*EXERCISE DESCRIPTION*: Skip the images and return the records below exactly.

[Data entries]
######

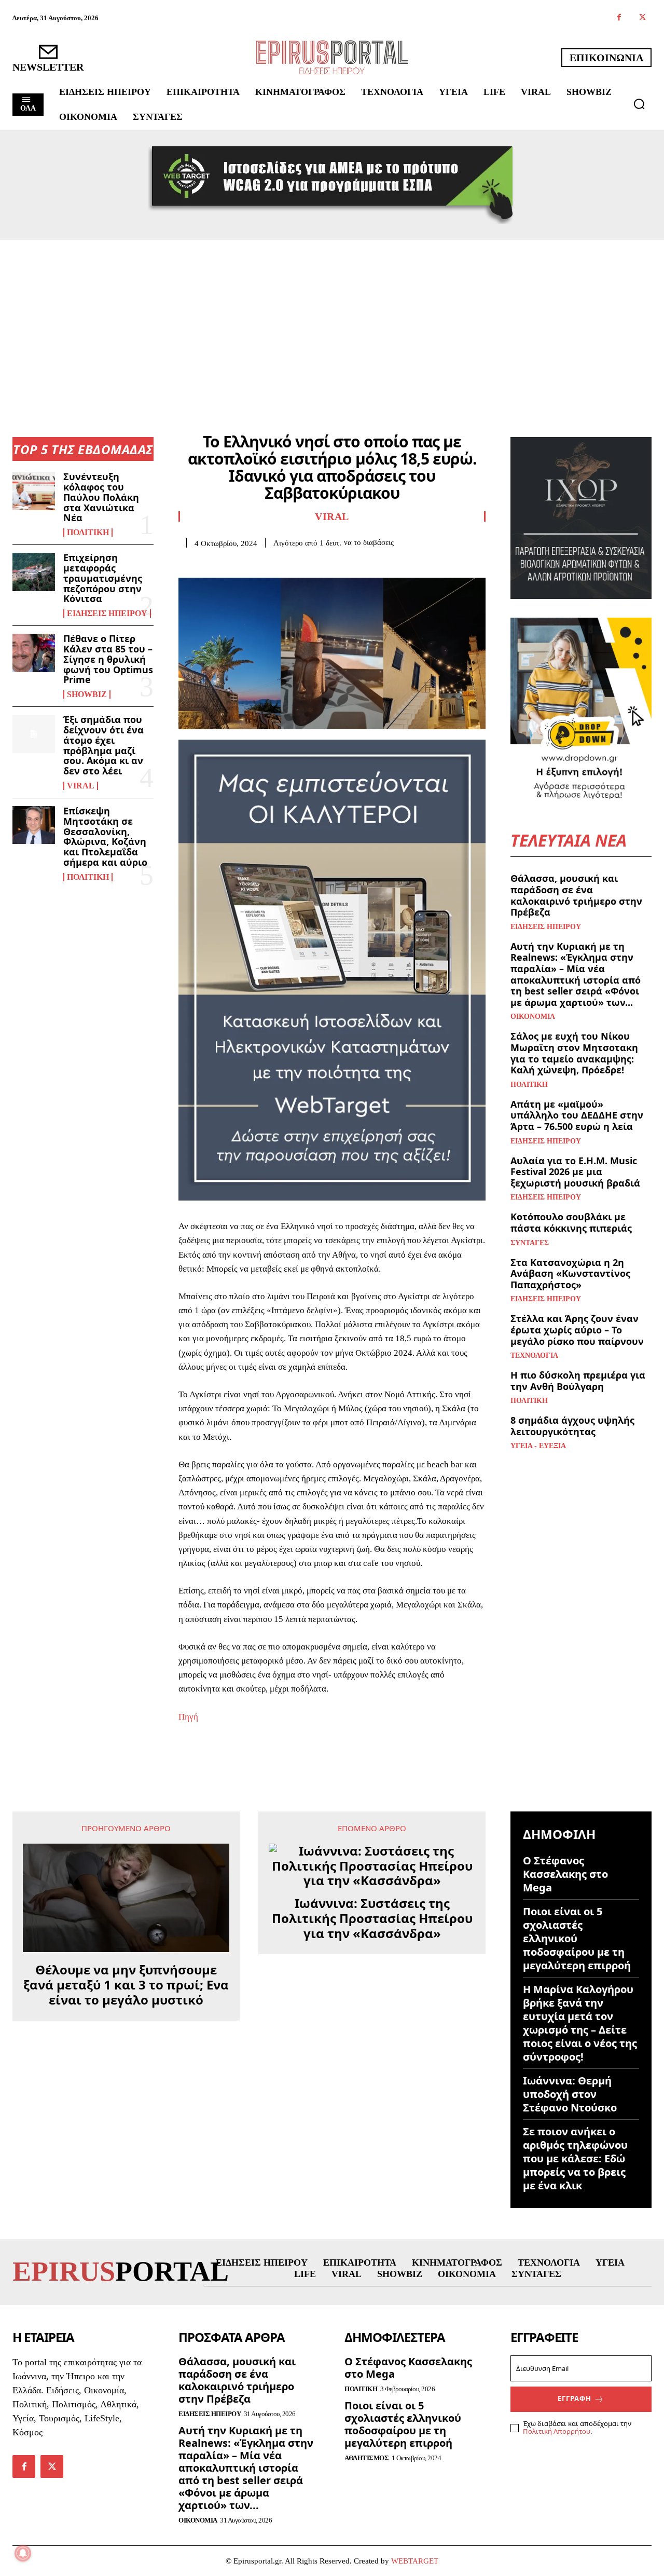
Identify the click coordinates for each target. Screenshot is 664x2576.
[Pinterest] (236, 563)
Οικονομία (532, 1016)
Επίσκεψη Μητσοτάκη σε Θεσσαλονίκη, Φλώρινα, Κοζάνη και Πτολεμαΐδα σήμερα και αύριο (105, 836)
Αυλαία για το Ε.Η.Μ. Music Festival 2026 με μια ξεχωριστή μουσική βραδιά (575, 1171)
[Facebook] (619, 18)
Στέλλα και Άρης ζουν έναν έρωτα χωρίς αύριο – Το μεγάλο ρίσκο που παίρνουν (577, 1329)
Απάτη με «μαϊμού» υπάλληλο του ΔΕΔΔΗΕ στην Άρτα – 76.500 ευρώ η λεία (576, 1115)
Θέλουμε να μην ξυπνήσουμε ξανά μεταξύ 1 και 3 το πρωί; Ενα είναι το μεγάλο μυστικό (126, 1984)
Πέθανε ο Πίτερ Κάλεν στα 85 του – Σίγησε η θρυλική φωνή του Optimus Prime (108, 659)
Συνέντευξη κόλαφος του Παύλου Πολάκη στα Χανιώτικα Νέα (101, 497)
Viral (80, 786)
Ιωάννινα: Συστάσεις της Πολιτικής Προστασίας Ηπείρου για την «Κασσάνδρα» (372, 1918)
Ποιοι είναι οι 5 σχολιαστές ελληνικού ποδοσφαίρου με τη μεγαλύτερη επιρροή (577, 1938)
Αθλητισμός (366, 2458)
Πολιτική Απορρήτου (556, 2431)
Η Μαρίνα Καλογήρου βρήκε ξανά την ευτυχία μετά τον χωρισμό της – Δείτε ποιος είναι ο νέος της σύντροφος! (580, 2023)
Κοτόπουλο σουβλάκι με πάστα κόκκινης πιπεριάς (571, 1222)
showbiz (87, 694)
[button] (639, 103)
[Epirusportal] (332, 57)
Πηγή (188, 1717)
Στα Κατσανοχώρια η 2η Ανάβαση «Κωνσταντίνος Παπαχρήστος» (570, 1273)
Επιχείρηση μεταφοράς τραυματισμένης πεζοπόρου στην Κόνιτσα (102, 578)
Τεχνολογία (534, 1355)
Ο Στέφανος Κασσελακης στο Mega (565, 1873)
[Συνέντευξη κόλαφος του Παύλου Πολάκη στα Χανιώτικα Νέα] (33, 491)
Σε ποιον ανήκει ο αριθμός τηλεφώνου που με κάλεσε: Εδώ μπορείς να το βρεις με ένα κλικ (575, 2158)
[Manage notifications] (23, 2553)
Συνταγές (529, 1243)
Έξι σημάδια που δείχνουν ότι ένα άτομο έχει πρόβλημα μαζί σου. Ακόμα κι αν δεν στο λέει (103, 745)
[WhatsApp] (260, 563)
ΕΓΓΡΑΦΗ (574, 2398)
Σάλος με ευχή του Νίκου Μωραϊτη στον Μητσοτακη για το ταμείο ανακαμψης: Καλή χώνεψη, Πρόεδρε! (574, 1053)
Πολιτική (88, 532)
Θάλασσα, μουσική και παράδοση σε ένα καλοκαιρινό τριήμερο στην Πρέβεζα (576, 895)
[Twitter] (642, 18)
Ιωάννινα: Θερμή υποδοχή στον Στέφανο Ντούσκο (570, 2094)
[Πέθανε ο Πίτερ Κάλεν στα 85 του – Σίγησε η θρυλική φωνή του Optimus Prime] (33, 653)
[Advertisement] (332, 317)
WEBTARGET (414, 2561)
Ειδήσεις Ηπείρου (107, 613)
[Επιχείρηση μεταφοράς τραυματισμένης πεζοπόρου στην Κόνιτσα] (33, 572)
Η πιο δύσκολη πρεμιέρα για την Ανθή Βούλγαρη (577, 1381)
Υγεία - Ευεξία (538, 1446)
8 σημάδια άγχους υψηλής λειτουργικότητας (572, 1426)
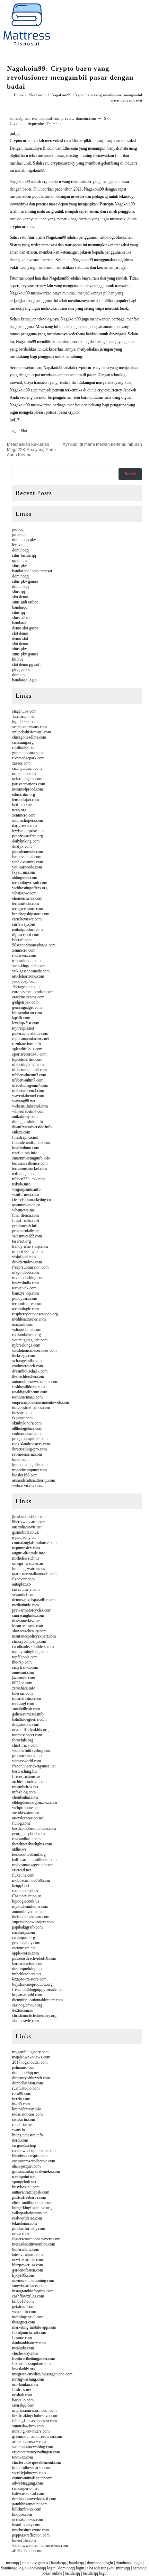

######

*WRITTEN RESPONSE*:
Identify the click coordinates for each target. Screenshot is 664x2576.
[Pinterest] (236, 563)
Οικονομία (532, 1016)
Επίσκεψη Μητσοτάκη σε Θεσσαλονίκη, Φλώρινα, Κοζάνη και Πτολεμαΐδα σήμερα και αύριο (105, 836)
Αυλαία για το Ε.Η.Μ. Music Festival 2026 με μια ξεχωριστή μουσική βραδιά (575, 1171)
[Facebook] (619, 18)
Στέλλα και Άρης ζουν έναν έρωτα χωρίς αύριο – Το μεγάλο ρίσκο που παίρνουν (577, 1329)
Απάτη με «μαϊμού» υπάλληλο του ΔΕΔΔΗΕ στην Άρτα – 76.500 ευρώ η λεία (576, 1115)
Θέλουμε να μην ξυπνήσουμε ξανά μεταξύ 1 και 3 το πρωί; Ενα είναι το μεγάλο μυστικό (126, 1984)
Πέθανε ο Πίτερ Κάλεν στα 85 του – Σίγησε η θρυλική φωνή του Optimus Prime (108, 659)
Συνέντευξη κόλαφος του Παύλου Πολάκη στα Χανιώτικα Νέα (101, 497)
Viral (80, 786)
Ιωάννινα: Συστάσεις της Πολιτικής Προστασίας Ηπείρου για την «Κασσάνδρα» (372, 1918)
Ποιοι είναι οι 5 σχολιαστές ελληνικού ποδοσφαίρου με τη μεγαλύτερη επιρροή (577, 1938)
Αθλητισμός (366, 2458)
Πολιτική Απορρήτου (556, 2431)
Η Μαρίνα Καλογήρου βρήκε ξανά την ευτυχία μετά τον χωρισμό της – Δείτε ποιος είναι ο νέος της σύντροφος! (580, 2023)
Κοτόπουλο σουβλάκι με πάστα κόκκινης πιπεριάς (571, 1222)
showbiz (87, 694)
[button] (639, 103)
[Epirusportal] (332, 57)
Πηγή (188, 1717)
Στα Κατσανοχώρια η 2η Ανάβαση «Κωνσταντίνος Παπαχρήστος» (570, 1273)
Επιχείρηση μεταφοράς τραυματισμένης πεζοπόρου στην Κόνιτσα (102, 578)
Τεχνολογία (534, 1355)
Ο Στέφανος Κασσελακης στο Mega (565, 1873)
[Συνέντευξη κόλαφος του Παύλου Πολάκη στα Χανιώτικα Νέα] (33, 491)
Σε ποιον ανήκει ο αριθμός τηλεφώνου που με κάλεσε: Εδώ μπορείς να το βρεις με ένα κλικ (575, 2158)
[Manage notifications] (23, 2553)
Συνταγές (529, 1243)
Έξι σημάδια που δείχνουν ότι ένα άτομο έχει πρόβλημα μαζί σου. Ακόμα κι αν δεν στο λέει (103, 745)
[WhatsApp] (260, 563)
ΕΓΓΡΑΦΗ (574, 2398)
Σάλος με ευχή του Νίκου Μωραϊτη στον Μητσοτακη για το ταμείο ανακαμψης: Καλή χώνεψη, Πρόεδρε! (574, 1053)
Πολιτική (88, 532)
Θάλασσα, μουσική και παράδοση σε ένα καλοκαιρινό τριήμερο στην Πρέβεζα (576, 895)
[Twitter] (642, 18)
Ιωάννινα: Θερμή υποδοχή στον Στέφανο Ντούσκο (570, 2094)
[Πέθανε ο Πίτερ Κάλεν στα 85 του – Σίγησε η θρυλική φωνή του Optimus Prime] (33, 653)
[Advertisement] (332, 317)
WEBTARGET (414, 2561)
Ειδήσεις Ηπείρου (107, 613)
[Επιχείρηση μεταφοράς τραυματισμένης πεζοπόρου στην Κόνιτσα] (33, 572)
Η πιο δύσκολη πρεμιέρα για την Ανθή Βούλγαρη (577, 1381)
Υγεία - Ευεξία (538, 1446)
8 σημάδια άγχους υψηλής λειτουργικότητας (572, 1426)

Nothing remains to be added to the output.